Nós, surrealistas

Quando o filme "Quem Quer ser um Milionário?" estreiou nos Estados Unidos muitos críticos de cinema repetiam a mesma ladainha quando tentavam decifrar a orientação da produção: esse é um filme surreal.

Na hora me lembrei da visita que o pai do surrealismo, André Breton, fez ao México em 1938. Breton dizia que a cultura mexicana era surrealista.

Calma, calma. Primeiro vamos definir o que entendemos por surrealismo. Normalmente, costumamos usar "surrealismo" para falarmos de algo que parece totalmente absurdo. Quando André Breton e outros intelectuais franceses lançaram o Manifesto Surrealista em 1924 eles propõe uma arte que vá além da realidade. Como assim? Eles pregavam uma arte fora do racionalismo, uma arte voltada para o nosso incosciente (Freud era uma grande influência para muitos deles e, além disso, a Primeira Guerra Mundial foi traumatizante para boa parte da Europa que passou a desacreditar no racionalismo).

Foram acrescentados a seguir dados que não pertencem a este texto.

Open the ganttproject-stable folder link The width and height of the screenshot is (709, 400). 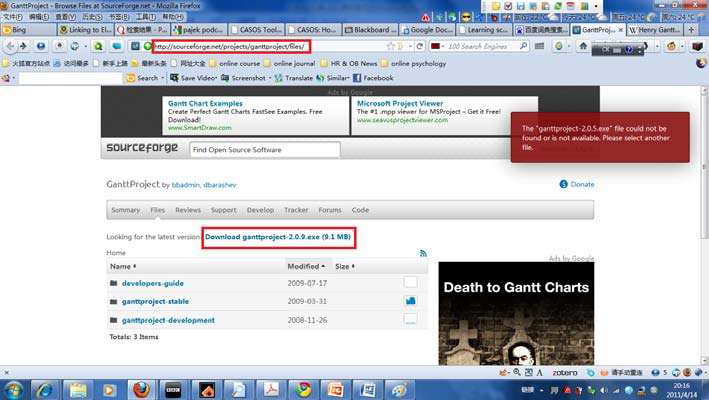tap(155, 301)
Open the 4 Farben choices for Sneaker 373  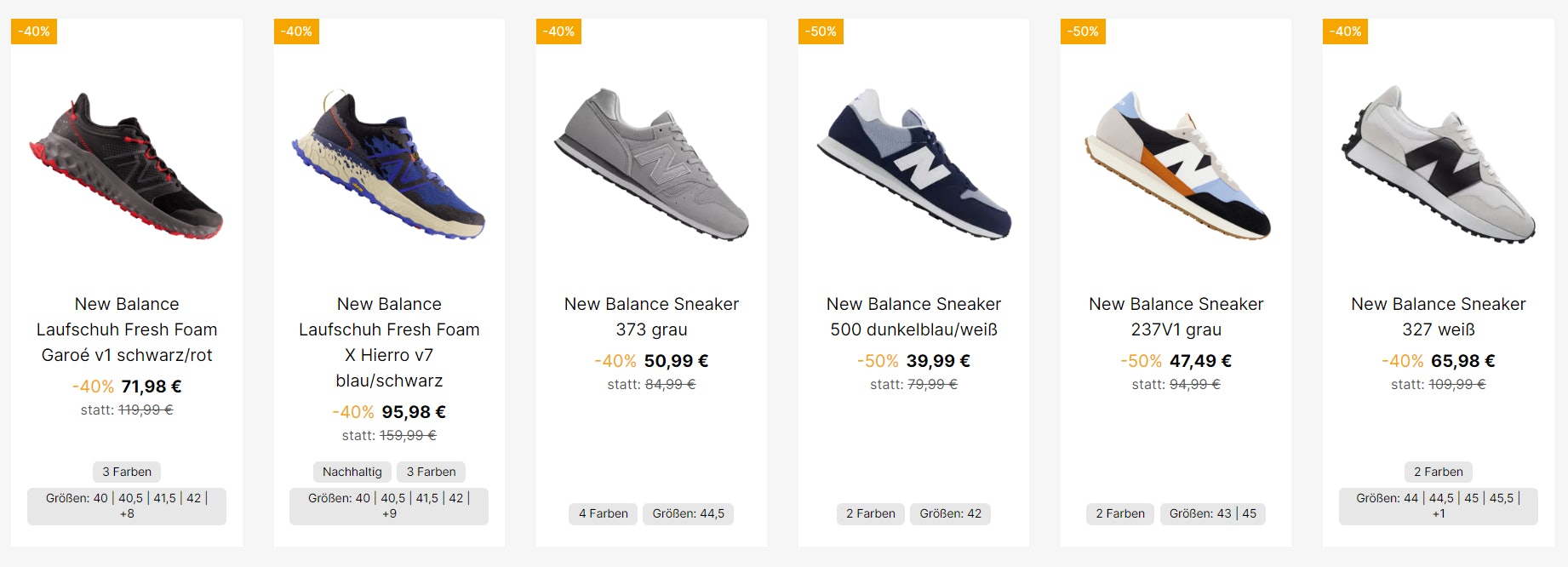(603, 513)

Por isso, um dos exercícios mais prestigiado entre os artistas intelectuais era a escrita automática, onde se escrevia a primeira coisa que vinha na cabeça (o que o inconsciente mandava para nós). Exercício, aliás, do qual Breton, que era poeta, fazia incessantemente.

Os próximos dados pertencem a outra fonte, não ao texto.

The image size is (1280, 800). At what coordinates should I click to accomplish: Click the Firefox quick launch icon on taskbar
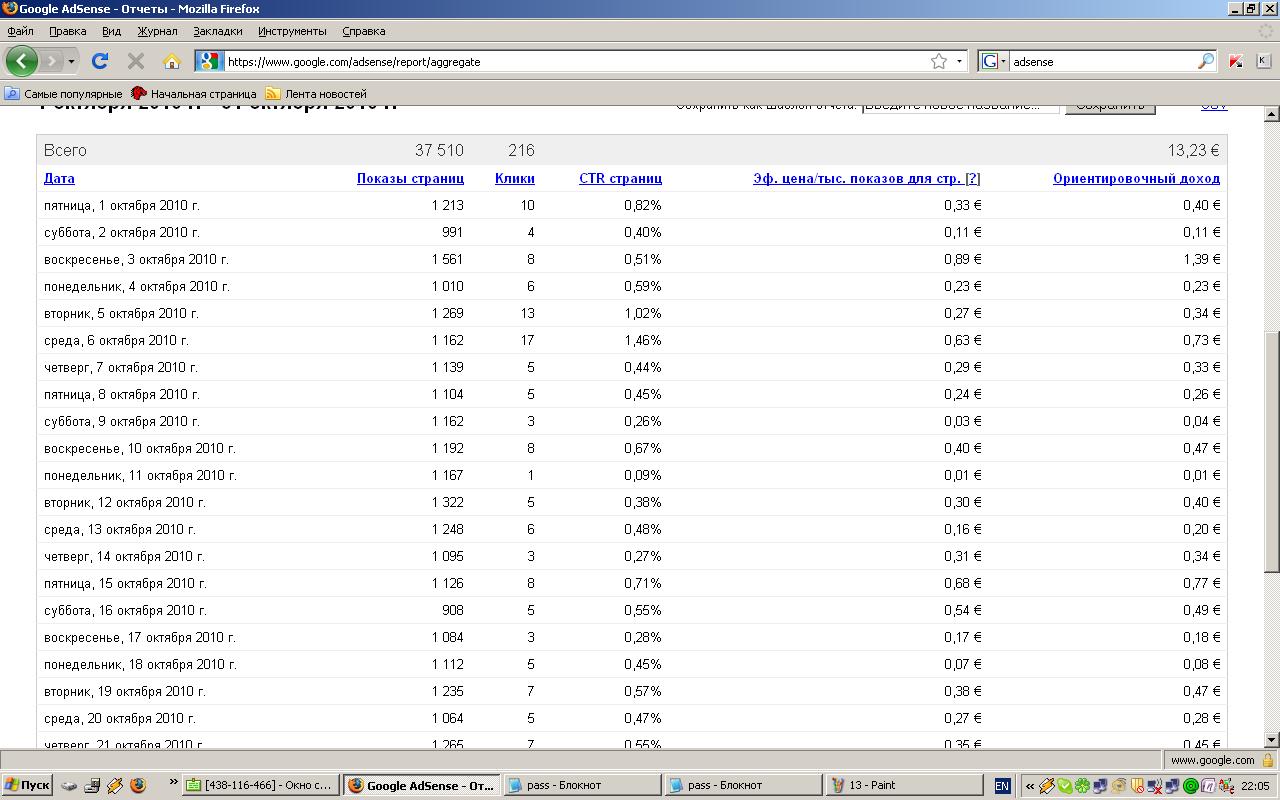[138, 785]
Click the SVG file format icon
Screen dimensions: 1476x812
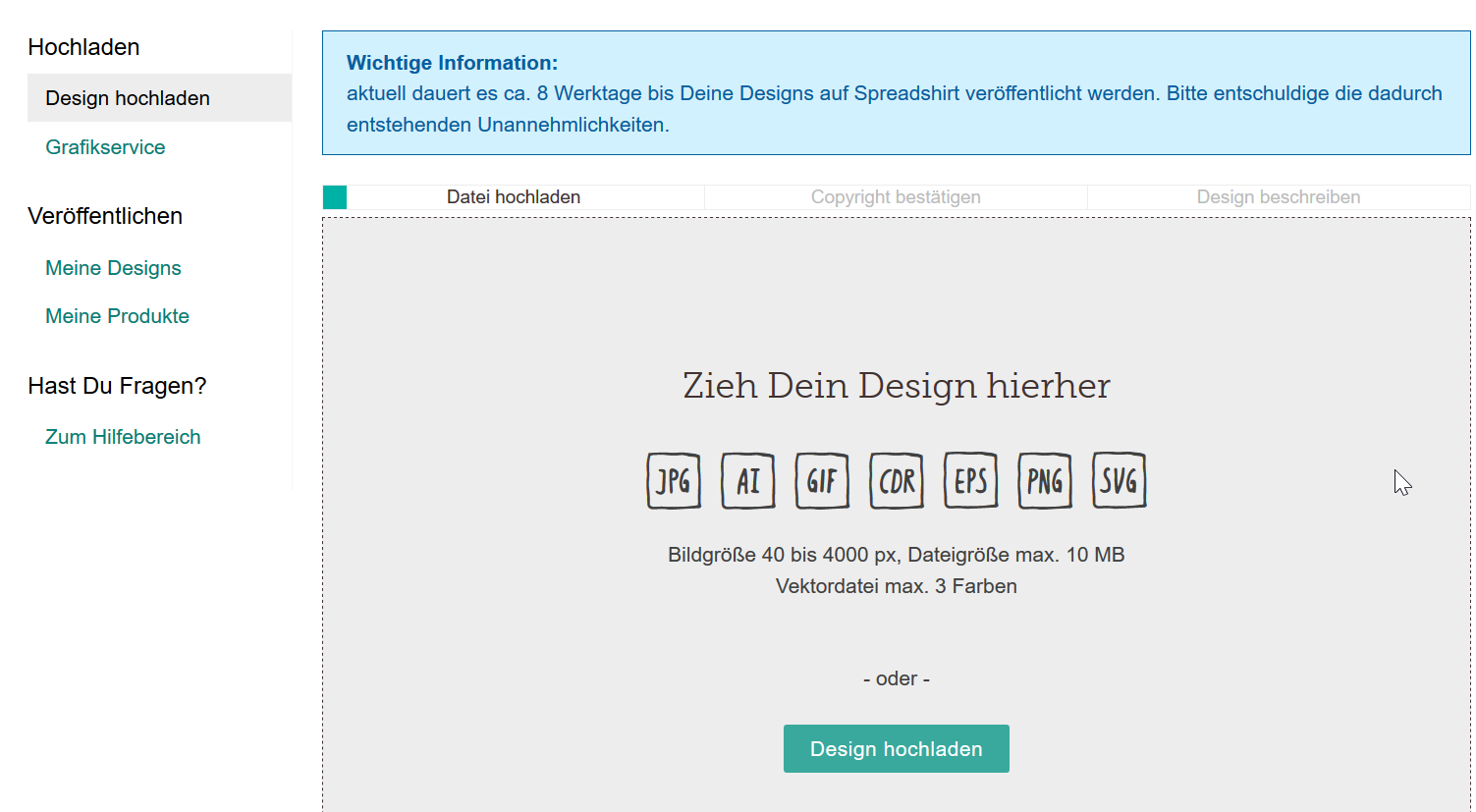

Pois, em 1938, Breton e Antoin Artaud visitaram o México. Na visão de Breton, a cultura mexicana era extremamente surrealista, porque existia uma visão mágica da vida e um certo culto á morte.

O que a conclusão de Breton e a afirmativa dos críticos de cinema norte-americanos tem em comum é algo que chamamos de etnocentrismo. Sim, Breton chama a cultura mexicana de surrealista, pois está comparando-a com a sua própria cultura. O México seria um país preso no inconsciente só por ter uma cultura diferente? Na França, a realidade era outra. Talvez para os críticos de cinema seja algo absurdo ver crianças se banhando em rios sujos e andando descalças por ruas movimentadas e poluídas, mas para os indianos e mesmo para nós isso é mais do que natural.

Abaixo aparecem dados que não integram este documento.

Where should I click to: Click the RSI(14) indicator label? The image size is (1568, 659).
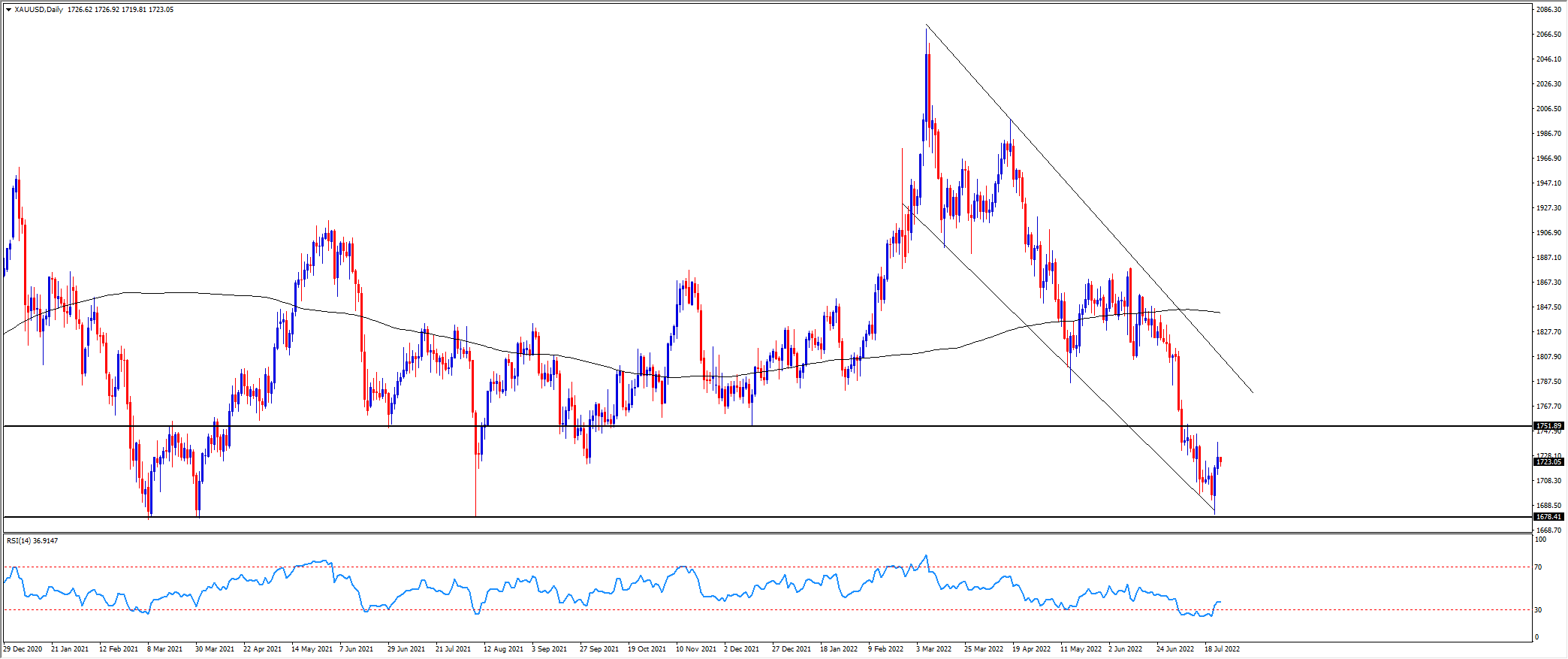(x=19, y=540)
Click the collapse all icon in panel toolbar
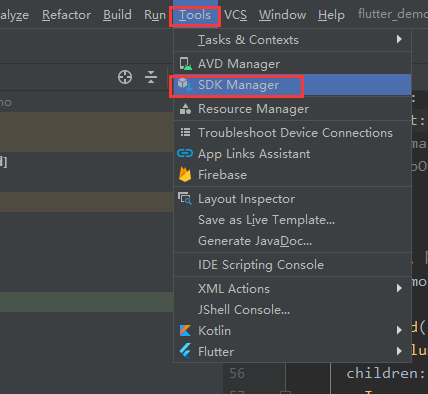The image size is (428, 394). (x=151, y=77)
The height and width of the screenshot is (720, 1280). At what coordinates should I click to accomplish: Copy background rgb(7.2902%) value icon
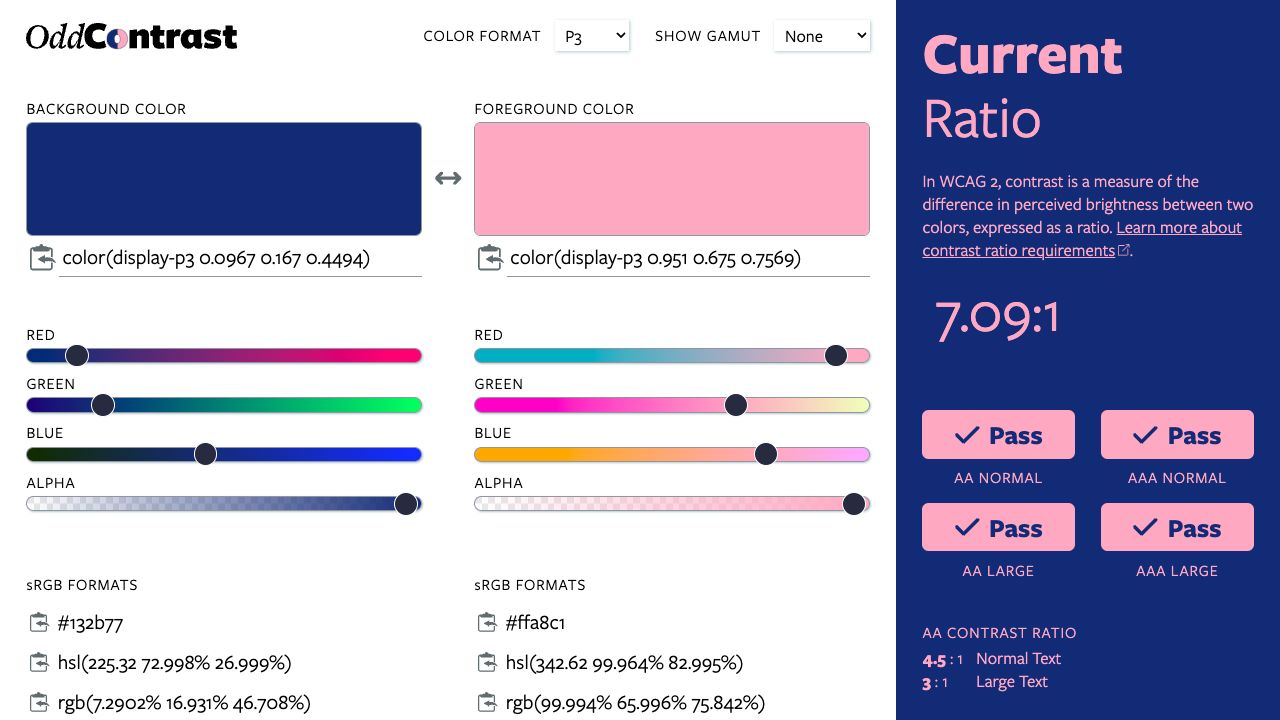[39, 702]
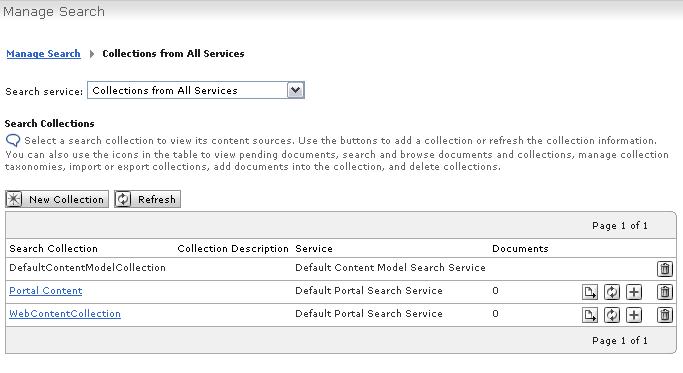
Task: Open the WebContentCollection link
Action: (65, 314)
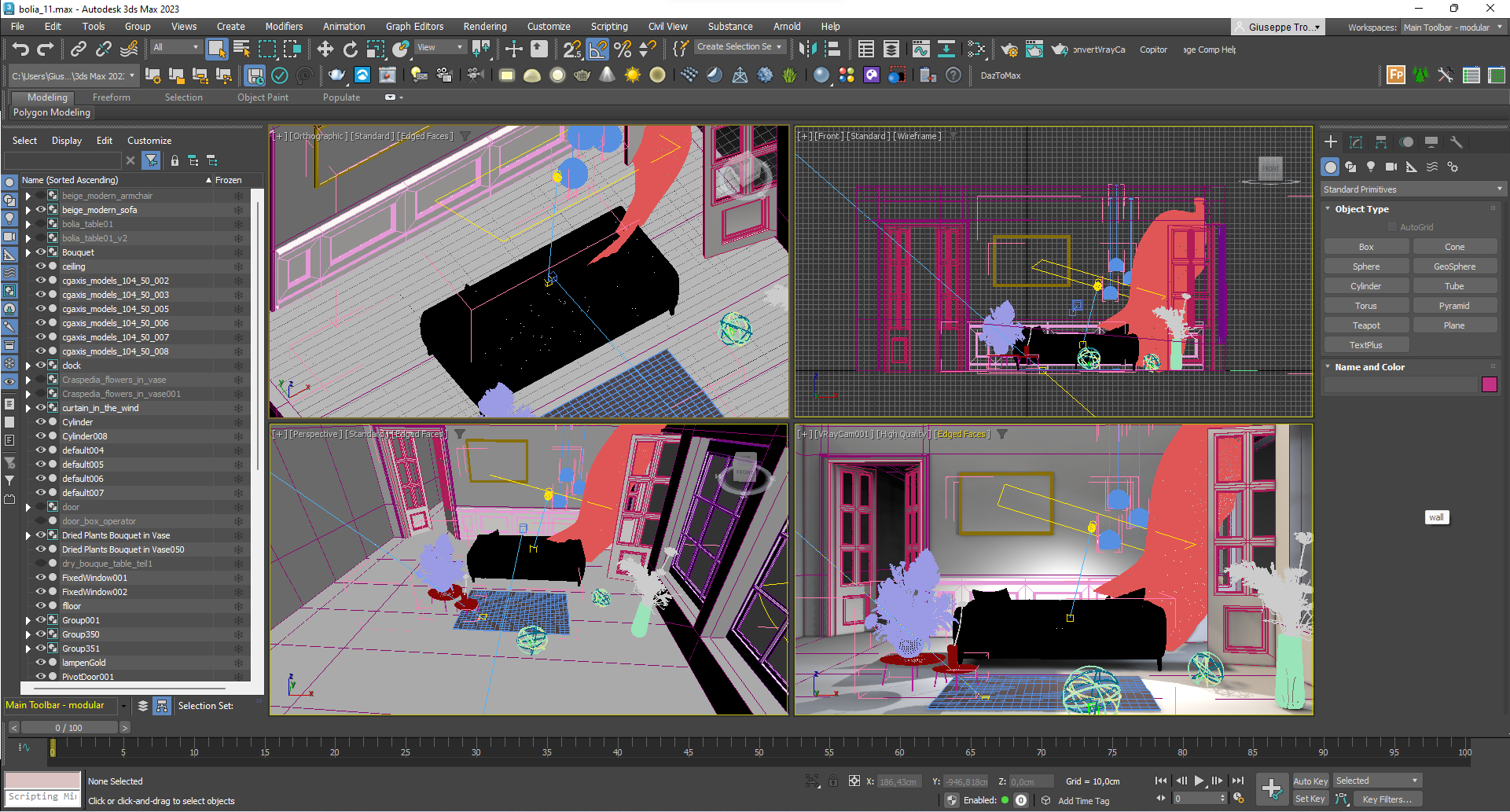Open the Utilities panel wrench icon
1510x812 pixels.
tap(1457, 142)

Falta, em ambas as afirmações, uma maior compreensão da realidade de outros povos. Para um grupo de intelectuais que se dizia cosmopolita é um tanto estranho esse desconhecimento, assim como para os críticos de cinema, que se espera que assistam a filmes de diversos países, se espera que tenham pelo menos um grão de entendimento sobre a realidade de outros povos.